I was surprised to find that having a dataframe with a datetime column that contains a NULL, even if that column is not used, causes an error. (ValueError: NaTType does not support timetuple) Is this expected behavior?

Here is a simple example. Attached is the jupyter notebook I used.

import pandas as pd

pd.options.display.max_rows = 10

from bokeh.plotting import figure, output_notebook, output_file, show

output_file(‘broken.html’)

some fake data

data = pd.DataFrame({‘time’:[‘09:30’,‘10:00’,‘10:05’,‘10:30’], ‘prc’:[5,5.25,6,7]})

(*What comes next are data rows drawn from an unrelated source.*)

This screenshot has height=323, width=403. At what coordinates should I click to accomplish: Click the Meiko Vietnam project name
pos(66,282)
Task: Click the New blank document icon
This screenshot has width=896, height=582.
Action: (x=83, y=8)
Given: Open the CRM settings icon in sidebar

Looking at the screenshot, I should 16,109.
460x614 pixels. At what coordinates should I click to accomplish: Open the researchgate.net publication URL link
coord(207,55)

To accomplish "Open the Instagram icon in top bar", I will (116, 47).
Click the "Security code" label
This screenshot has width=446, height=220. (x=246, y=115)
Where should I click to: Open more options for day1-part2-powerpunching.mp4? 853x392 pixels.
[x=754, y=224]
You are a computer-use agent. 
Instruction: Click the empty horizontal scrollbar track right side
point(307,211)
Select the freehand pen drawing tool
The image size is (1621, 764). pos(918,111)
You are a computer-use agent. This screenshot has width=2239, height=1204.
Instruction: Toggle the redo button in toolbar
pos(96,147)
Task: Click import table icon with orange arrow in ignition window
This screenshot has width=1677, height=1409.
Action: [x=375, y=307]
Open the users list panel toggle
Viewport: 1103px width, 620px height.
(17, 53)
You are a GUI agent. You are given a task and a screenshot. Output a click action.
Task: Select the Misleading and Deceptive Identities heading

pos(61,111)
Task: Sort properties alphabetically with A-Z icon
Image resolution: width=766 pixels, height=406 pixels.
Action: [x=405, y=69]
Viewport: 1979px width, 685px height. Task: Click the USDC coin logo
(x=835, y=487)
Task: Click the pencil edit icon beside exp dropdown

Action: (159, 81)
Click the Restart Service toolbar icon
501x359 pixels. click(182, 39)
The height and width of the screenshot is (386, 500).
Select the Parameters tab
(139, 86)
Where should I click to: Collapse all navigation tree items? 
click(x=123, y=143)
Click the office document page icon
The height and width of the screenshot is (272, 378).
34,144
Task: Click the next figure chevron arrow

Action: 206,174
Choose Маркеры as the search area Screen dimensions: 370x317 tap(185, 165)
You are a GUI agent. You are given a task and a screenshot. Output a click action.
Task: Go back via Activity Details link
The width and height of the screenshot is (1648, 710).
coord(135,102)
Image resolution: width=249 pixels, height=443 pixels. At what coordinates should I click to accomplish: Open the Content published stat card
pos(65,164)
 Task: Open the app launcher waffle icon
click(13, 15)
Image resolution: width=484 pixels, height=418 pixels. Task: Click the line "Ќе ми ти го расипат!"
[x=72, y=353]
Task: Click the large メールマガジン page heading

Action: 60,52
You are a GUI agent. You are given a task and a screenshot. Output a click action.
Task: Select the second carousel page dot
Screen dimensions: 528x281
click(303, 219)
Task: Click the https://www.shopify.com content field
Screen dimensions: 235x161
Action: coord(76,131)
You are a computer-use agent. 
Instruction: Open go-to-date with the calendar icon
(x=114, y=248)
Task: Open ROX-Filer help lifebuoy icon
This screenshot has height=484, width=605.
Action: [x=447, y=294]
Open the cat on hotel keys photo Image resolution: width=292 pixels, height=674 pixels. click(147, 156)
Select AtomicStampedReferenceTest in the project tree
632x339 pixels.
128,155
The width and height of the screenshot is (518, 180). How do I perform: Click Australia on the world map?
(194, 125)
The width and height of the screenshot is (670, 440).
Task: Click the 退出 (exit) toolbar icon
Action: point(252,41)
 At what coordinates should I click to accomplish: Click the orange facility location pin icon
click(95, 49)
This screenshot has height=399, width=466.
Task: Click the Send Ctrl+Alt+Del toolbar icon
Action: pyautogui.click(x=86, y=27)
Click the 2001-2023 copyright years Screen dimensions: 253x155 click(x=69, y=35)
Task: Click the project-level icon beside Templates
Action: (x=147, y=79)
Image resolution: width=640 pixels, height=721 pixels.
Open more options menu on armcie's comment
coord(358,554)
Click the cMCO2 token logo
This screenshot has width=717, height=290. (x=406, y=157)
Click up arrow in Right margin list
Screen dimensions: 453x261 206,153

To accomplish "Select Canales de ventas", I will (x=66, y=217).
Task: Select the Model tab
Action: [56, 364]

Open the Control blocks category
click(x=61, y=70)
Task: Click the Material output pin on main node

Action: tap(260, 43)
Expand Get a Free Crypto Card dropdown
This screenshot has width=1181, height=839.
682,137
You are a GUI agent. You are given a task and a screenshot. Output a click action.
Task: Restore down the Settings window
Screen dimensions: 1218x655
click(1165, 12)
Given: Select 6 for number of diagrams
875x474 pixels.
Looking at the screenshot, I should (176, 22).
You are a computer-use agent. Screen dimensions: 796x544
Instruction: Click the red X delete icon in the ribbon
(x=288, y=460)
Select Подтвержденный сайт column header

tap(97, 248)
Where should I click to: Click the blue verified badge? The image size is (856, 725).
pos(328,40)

data.time = pd.to_datetime(data.time)

data[‘time_not_used’] = data.time # causes no problems

create an column we will not use, but set a value to NaT

data[‘time_not_used’] = data.time.where(data.time!=‘2017-02-13 10:05:00’)

print(data.info())

print(data)

p = figure(x_axis_type=‘datetime’)

p.circle(x=‘time’, y=‘prc’, source=data, color=‘red’, size=10)

show(p) # throws “ValueError: NaTType does not support timetuple”

``

ErrorExample.ipynb (27 KB)

Hi,

Bokeh has no way of knowing whether a column is truly "used" or no. E.g. maybe you refer to an "unused" column in some CustomJS callback, Bokeh has no way of determining this, so has to act conservatively. Accordingly, anything that goes into a CDS is "used", in the sense that it is serialized and included in the document. The corollary is that every type in a CDS has to be serializable. I'm guessing Bokeh does not know what to do with NAT types. There's certainly no corresponding type on the JS side. Maybe they can just be converted to nulls, but it will require discussion and/or investigation, so I'd suggest a GitHub issue.

Thanks,

Bryan

···

On Feb 13, 2017, at 08:19, John Marino <[email protected]> wrote:

I was surprised to find that having a dataframe with a datetime column that contains a NULL, even if that column is not used, causes an error. (ValueError: NaTType does not support timetuple) Is this expected behavior?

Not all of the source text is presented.